Надо мной раздался какой-то звук, и я поднял голову.

Сверху на меня в упор смотрело огромное прекрасное лицо. Всего лишь миг — затем в прочерченном балками потолке мелькнул проблеск неба, и, спрыгнув вниз, передо мной уже стоял исполненный гнева Франкенштейнов Адам!

Вплоть до самого этого несчастного момента, думаю, что я зарекомендовал себя в своем повествовании достаточно хорошо. Я действовал с известной смелостью и настойчивостью — и, надеюсь, даже с умом — в ситуации, которую многие сочли бы безнадежной. Но зато тут я чуть ли не на четвереньках пускал на полу слюни. Все, на что меня хватило в момент его ужасного вторжения, — выпрямиться и молча замереть, вытянув руки по швам, глядя вверх на это потрясающее существо, которое я впервые имел возможность отчетливо разглядеть.

В своей ярости он был прекрасен.

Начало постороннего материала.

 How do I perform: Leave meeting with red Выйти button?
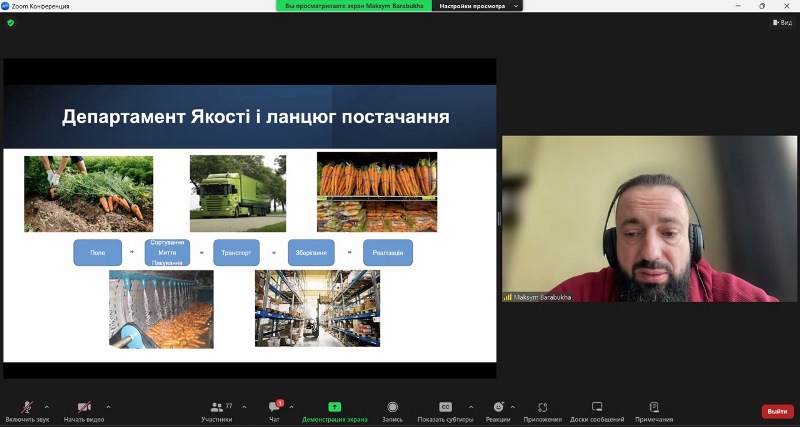[x=777, y=411]
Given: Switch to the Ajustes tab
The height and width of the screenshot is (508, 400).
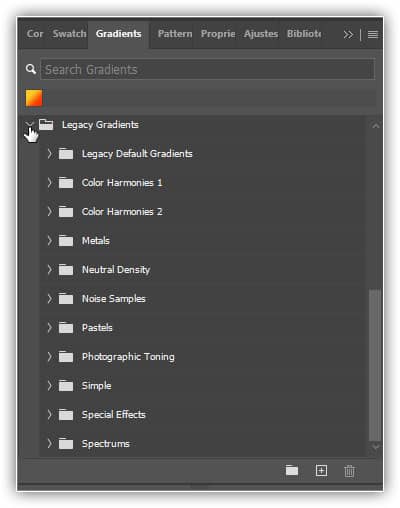Looking at the screenshot, I should (x=261, y=34).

Я использую слово прекрасен, хотя и понимаю, что оно не совсем годится, ибо не знаю, как иначе опровергнуть расхожий миф, которому стукнуло уже два столетия, о том, что лицо

Франкенштейнова чудовища являло собой некое жуткое нагромождение подержаных черт.

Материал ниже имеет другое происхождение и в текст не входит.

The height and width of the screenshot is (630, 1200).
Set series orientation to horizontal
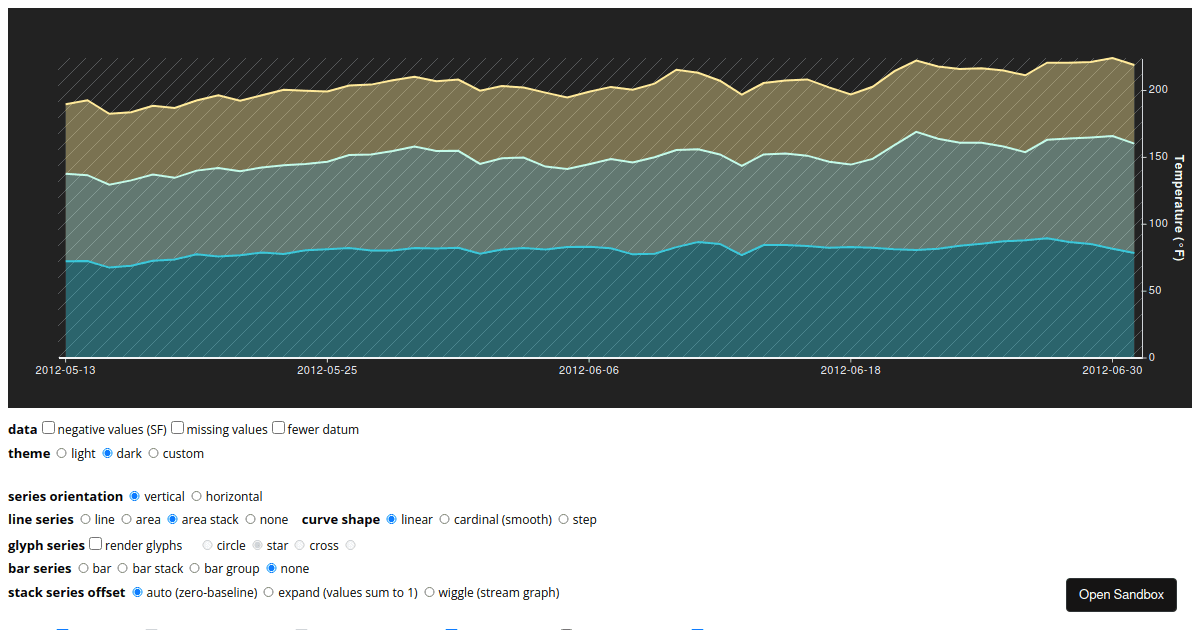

Все оказалось не так. Возможно, эта ложь черпала свою жизнь из свойственной человеку тяги к той дрожи ужаса, которая является развращенной формой религиозного страха. Должен признать, что молве этой положила начало Мэри Шелли, ну да она должна была произвести впечатление на неискушенную публику. Я же только и могу заявить, что представшее передо мной лицо оказалось исполнено жуткой красоты.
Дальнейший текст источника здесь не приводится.